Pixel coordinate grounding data
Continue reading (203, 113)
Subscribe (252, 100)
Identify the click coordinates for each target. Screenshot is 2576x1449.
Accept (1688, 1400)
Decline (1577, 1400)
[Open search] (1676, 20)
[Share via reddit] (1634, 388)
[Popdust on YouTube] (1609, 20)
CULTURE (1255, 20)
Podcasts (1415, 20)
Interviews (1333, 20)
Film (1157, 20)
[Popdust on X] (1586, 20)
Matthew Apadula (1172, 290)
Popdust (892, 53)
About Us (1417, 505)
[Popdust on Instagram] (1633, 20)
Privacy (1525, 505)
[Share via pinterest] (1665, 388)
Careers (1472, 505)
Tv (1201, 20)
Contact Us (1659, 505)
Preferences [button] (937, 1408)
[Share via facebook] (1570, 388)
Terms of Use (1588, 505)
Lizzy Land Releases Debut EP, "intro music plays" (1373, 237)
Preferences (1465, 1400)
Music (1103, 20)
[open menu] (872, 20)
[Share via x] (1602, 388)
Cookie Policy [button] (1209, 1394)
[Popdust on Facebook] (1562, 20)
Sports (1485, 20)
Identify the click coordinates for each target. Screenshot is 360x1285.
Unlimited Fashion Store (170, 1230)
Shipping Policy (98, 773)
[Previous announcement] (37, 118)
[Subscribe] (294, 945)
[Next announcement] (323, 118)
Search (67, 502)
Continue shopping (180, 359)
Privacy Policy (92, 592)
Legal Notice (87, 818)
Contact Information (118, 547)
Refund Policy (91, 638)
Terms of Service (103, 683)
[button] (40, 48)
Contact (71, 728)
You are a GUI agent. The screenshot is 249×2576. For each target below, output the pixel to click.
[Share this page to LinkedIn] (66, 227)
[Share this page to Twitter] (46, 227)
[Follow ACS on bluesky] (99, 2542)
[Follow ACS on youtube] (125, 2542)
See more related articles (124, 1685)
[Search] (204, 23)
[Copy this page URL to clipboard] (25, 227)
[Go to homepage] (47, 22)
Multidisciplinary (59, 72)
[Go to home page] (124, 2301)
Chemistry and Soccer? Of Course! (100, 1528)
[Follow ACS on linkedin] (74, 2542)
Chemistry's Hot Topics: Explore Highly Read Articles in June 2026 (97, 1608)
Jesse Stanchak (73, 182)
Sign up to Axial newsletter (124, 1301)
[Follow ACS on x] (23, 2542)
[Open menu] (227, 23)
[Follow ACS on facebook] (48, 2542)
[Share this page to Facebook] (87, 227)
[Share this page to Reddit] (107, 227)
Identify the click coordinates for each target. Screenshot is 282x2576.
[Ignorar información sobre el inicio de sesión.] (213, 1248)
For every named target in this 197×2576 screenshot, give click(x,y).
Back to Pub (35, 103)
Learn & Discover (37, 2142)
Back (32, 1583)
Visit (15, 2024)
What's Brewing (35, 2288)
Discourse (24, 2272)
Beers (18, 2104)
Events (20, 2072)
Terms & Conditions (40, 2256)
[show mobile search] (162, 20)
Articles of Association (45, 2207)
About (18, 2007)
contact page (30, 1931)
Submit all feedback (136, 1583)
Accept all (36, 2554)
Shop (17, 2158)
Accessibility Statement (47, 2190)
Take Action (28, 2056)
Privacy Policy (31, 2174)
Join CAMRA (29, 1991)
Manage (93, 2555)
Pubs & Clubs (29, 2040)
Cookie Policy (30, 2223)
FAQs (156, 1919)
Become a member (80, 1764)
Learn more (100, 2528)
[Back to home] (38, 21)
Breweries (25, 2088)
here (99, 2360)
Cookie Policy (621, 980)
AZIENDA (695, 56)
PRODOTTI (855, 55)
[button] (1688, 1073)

## EXERCISE DETAILS
Show all lines above that contain "Chemistry".

## WRITTEN SOLUTION
Chemistry and Soccer? Of Course! (100, 1528)
Chemistry's Hot Topics: Explore Highly Read Articles in June 2026 (97, 1608)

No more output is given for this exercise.